Wang recalled that a friend of his often stocked a truck full of goods every two or three days and sold them in his shop in Gulou and elsewhere in Beijing. That was around 1993, when the popularity of playing games using consoles was increasing exponentially.

"I was still at elementary school and, every day after school, the console game shops were full of children like me. There were many shops of this kind in the street," said Wei Xiaoyu, a 26-year-old founder of Beijinglife.org, a website that features articles about Gulou Dongdajie.

Wang said the peak for console game shops was between 1999 and 2000 when there were as many as 80 in the area.

Yin Yan, who is now in his 30s, is one of the many who entered the console game business in the 1990s.

"When I was a child, my dream was that my brother-in-law would open a console game shop but it ended up being me who did it," said Yin, who began his business 14 years ago.

Yin says the "golden age" of console games is over and business is getting harder and harder.

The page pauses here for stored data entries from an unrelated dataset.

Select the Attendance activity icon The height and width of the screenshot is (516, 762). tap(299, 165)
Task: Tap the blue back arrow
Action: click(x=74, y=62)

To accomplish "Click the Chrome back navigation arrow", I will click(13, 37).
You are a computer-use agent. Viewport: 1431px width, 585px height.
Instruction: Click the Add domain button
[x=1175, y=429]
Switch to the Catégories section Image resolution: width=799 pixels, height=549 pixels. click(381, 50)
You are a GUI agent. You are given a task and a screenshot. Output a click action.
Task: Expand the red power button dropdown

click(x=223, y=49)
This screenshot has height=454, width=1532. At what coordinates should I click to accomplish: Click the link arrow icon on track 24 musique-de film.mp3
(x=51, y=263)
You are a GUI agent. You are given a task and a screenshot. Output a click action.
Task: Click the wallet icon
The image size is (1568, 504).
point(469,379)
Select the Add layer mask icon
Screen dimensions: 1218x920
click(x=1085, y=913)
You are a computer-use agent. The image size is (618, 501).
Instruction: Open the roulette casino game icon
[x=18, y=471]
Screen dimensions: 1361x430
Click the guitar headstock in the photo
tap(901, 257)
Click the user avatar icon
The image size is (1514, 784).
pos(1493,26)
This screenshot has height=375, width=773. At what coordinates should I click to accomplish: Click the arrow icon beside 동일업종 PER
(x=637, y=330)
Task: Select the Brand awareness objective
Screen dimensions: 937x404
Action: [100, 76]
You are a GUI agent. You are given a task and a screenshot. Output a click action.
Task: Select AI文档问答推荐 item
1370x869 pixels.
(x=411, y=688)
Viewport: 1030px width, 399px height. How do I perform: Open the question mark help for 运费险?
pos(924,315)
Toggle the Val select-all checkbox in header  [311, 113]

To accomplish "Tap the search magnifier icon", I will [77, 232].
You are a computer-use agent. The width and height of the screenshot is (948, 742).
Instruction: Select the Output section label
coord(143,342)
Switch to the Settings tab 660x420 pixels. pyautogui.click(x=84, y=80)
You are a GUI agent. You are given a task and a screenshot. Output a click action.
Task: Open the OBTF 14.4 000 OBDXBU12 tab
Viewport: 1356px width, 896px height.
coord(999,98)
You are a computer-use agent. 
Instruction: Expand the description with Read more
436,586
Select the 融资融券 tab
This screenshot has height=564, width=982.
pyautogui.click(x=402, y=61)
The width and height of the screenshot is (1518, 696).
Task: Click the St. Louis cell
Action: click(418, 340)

He said his shop in Gulou can earn a profit of about 200,000 yuan ($30,300) a year. It was much easier to generate good revenues seven or eight years ago than it is now. In the past, he could earn about 400 yuan by wholesaling a console, while now he earns only 50 to 100 yuan from a machine sold to customers.

"The competition is just too fierce," he said. "More people entered the industry and, in order to win more custom, some began to offer unreasonably low prices, which had a bad effect on business."

Counterfeit and low-quality products followed the price war, further exacerbating the situation.